Book notes: AI Snake Oil by Arvind Narayanan

30 December 2025

Cover of AI Snake Oil

This book is written by two computer scientists in the AI field. The seeds of this book started before the likes of ChatGPT took off, and so I found the first portion of the book quite enjoyable as the book covers some of the pitfalls of the AI technology that came before LLMs like machine-learning and predictive AI. e.g. the concept of “data leakage” - how a tool can be trained on a set of data, and work very well against just that set - but fall apart when you try and more broadly apply it.

Also details a funny (well, not really) story about how attempts at using predictive AI in a hospital to triage patients went wrong - the AI model found that patients with asthma were less likely to experience complications with pneumonia and so suggested that those patients should not be prioritised in the triaging process. When actually the reason the asthmatic patients generally didn’t experience complications is because they were prioritised to begin with.

PARTS OF THE EXERCISE>
**1)** In the book notes, what did the hospital's predictive AI model suggest about patients with asthma?
**2)** Extract the part of the book notes between "30 December 2025" and "broadly apply it.", inclusive.
**3)** Continue the book notes on AI Snake Oil from the point where they stop.
The lines that follow the book notes play no part in this work.

INFORMATION>
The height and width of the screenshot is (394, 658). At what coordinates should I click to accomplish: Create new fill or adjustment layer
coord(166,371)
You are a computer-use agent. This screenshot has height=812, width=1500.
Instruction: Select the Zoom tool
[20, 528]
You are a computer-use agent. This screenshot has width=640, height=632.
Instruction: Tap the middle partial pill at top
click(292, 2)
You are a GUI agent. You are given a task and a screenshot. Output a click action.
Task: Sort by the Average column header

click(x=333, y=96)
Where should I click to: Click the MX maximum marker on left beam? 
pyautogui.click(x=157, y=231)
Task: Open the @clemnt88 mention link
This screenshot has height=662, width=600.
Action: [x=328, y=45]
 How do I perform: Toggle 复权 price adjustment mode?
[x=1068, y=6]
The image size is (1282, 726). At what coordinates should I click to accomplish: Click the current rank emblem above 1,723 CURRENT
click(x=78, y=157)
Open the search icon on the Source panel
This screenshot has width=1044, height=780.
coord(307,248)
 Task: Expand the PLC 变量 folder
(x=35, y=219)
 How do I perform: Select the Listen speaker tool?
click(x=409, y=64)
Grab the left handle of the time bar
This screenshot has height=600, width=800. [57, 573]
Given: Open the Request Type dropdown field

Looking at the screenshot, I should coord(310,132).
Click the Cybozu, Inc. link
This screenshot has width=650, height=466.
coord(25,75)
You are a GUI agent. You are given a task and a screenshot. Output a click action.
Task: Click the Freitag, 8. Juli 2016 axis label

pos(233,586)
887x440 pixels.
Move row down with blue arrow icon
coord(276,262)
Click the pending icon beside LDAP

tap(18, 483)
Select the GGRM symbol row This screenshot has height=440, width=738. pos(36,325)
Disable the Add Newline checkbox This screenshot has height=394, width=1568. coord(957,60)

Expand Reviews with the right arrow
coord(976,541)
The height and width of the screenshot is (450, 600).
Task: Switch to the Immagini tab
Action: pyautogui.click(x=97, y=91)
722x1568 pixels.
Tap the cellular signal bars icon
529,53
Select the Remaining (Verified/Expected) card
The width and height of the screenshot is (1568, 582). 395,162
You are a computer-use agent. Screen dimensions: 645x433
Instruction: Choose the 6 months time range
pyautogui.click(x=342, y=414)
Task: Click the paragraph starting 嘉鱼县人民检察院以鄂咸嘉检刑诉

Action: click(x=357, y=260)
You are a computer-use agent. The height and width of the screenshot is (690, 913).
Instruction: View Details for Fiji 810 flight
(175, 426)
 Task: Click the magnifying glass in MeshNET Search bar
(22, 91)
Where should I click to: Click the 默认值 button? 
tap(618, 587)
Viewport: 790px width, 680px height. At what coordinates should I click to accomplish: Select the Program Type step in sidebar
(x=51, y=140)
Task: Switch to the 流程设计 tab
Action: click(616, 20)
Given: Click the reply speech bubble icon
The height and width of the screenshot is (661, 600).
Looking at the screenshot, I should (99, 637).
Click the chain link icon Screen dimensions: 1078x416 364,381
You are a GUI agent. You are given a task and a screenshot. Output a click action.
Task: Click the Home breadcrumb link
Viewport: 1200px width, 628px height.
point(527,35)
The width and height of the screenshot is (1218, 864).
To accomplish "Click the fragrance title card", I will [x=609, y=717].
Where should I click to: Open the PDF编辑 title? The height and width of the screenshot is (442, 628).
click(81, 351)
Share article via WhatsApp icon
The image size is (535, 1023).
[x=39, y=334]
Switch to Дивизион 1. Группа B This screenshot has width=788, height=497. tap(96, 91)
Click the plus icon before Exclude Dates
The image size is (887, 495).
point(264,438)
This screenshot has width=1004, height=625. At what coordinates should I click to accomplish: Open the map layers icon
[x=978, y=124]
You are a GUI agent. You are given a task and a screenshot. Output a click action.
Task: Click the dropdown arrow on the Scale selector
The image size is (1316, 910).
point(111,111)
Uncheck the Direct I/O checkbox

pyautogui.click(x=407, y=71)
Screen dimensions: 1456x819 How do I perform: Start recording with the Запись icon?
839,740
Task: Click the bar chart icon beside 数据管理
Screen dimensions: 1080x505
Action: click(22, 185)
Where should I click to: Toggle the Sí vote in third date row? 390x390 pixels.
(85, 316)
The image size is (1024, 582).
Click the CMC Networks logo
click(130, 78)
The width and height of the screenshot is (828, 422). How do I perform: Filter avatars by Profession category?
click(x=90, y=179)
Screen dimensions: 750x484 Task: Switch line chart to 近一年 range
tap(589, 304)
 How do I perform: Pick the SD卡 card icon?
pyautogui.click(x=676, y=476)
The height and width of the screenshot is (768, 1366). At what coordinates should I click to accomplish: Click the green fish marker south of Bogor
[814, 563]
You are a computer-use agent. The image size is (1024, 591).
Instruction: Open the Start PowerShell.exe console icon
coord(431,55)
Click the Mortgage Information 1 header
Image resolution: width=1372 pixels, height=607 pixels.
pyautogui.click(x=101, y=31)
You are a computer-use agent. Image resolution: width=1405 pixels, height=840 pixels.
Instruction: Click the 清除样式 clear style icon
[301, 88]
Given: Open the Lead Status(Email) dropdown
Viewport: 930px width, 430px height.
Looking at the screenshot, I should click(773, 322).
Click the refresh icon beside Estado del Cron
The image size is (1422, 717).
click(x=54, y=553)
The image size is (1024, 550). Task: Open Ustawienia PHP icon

ANSWERS BELOW>
**1)** It suggested that they should not be prioritized in the triaging process.

**2)**
30 December 2025

Cover of AI Snake Oil

This book is written by two computer scientists in the AI field. The seeds of this book started before the likes of ChatGPT took off, and so I found the first portion of the book quite enjoyable as the book covers some of the pitfalls of the AI technology that came before LLMs like machine-learning and predictive AI. e.g. the concept of “data leakage” - how a tool can be trained on a set of data, and work very well against just that set - but fall apart when you try and more broadly apply it.

**3)**
Also other examples around how AI tends to just reinforce the biases that we humans already have so it’s quite a dangerous technology in that sense - an easy example in today’s world is that if you prompt an AI for a picture of a doctor and nurse it will tend to stereotype and provide a male doctor and female nurse.

There was also a bit of an interesting detour into a section on how scary the effects of social media can be. e.g. how Facebook hires for its moderation team in a central location, rather than having moderators per-country. And without cultural context, moderators cannot accurately detect/remove hate speech especially when dealing with local slang, etc. And so Facebook has possibly inadvertently contributed to spreading violences in certain countries via its lack of moderation. I suppose this ties back to AI because it was a section on how we probably can’t use AI for moderation since it would be very difficult for AI to pick up on these cues.

It took me a long while to finish this book. I felt it start to drag on a bit and I lost my interest as it approached the present-day and covered LLMs like ChatGPT. I think this is a combination of how fast the industry is moving at the moment - if a book is published in 2024, it can very quickly start to go out of date. And I might be wrong, but possibly also more care was put into the first section of the book since the authors had quite a while to write it, before they suddenly rushed to finish it to capitalise on this recent AI boom.